Nevertheless, this study is the first study that investigated the prevalence of inappropriate medication use according to the KIDs list criteria. In the next few months, the authors aim to use the results to identify factors associated with PIMs use. Furthermore, collaboration between clinical pharmacists and multidisciplinary pediatric teams is needed to implement appropriate interventions to limit the use of PIMs and to provide guidance on their safe use.

Strengths and limitations

This study is the first study in the world studying the prevalence of potentially inappropriate medication use using the recommendations in the KIDs list. It included a wide variety of patients with multiple comorbidities, ages, and under different levels of care from general medical up to critical care. This study was done over a period of 3 years, looking at prescribing trends before the KIDs list was published (2019) as well as after (2020–2021). This helped us understand prescribing trends and willingness of the healthcare team to adapt and implement new information available.
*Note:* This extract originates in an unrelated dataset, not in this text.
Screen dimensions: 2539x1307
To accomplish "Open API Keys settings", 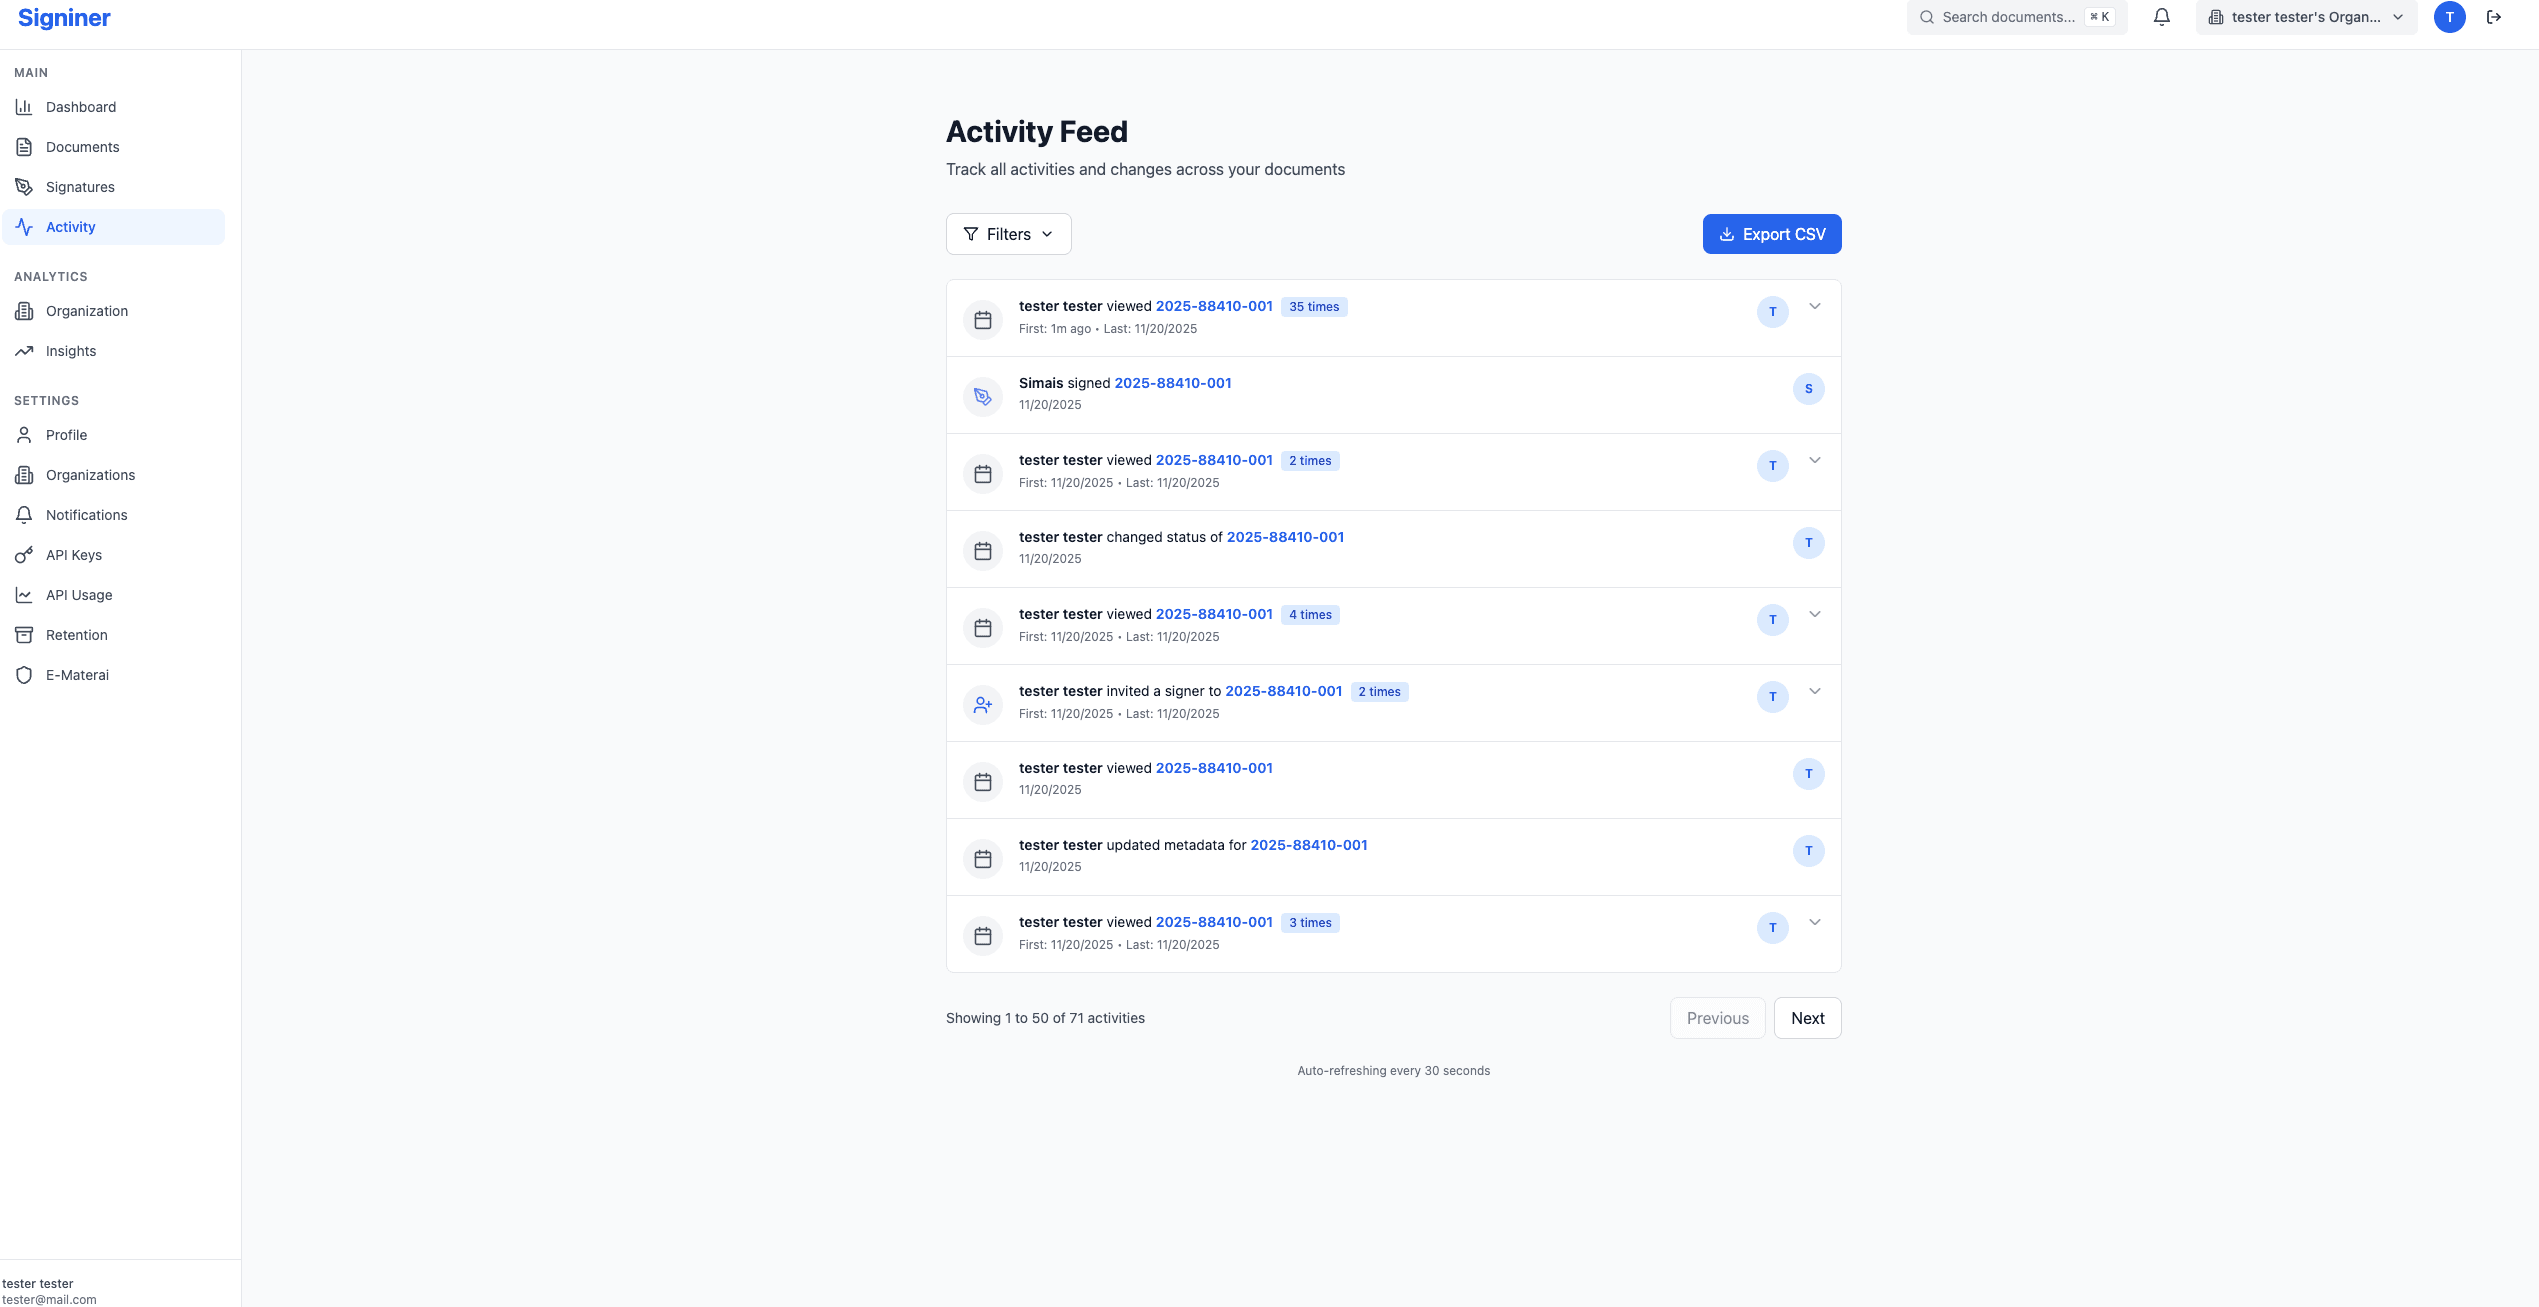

This research has some limitations. Firstly, it was a retrospective observational study, relying largely on information documented in the medical records, which are subjected to recall bias and may have some missing clinical information. Secondly, due to time limitations, the authors were not able to study factors associated with PIMs use, which are important in identifying the population who are at greater risk of being prescribed PIMs. Lastly, this study did not evaluate the use of excipients mentioned in the KIDs list. The decision to exclude excipients was made due to lack of complete data on them and the difficulty to identify them in each medication on the formulary. However, we will consider excipients in future research.

Conclusion

The present study reflects the high prevalence of inappropriate drug prescribing in the pediatric population in our hospital. The study aimed to estimate the prevalence of potentially inappropriate medication use in pediatric wards at a tertiary hospital using the recommendations in the KIDs list. The results showed a prevalence of PIMs of 13.0% between 2019 and 2021, with the highest prevalence observed among pediatric oncology patients. The role of clinical pharmacists in managing inappropriate medication use, identifying and resolving drug therapy problems, and preventing medication-related problems to improve patient outcomes was also highlighted. These findings shall set as a triggering point to commence a comprehensive process to identify and improve appropriate use of medications and safety in the pediatric population.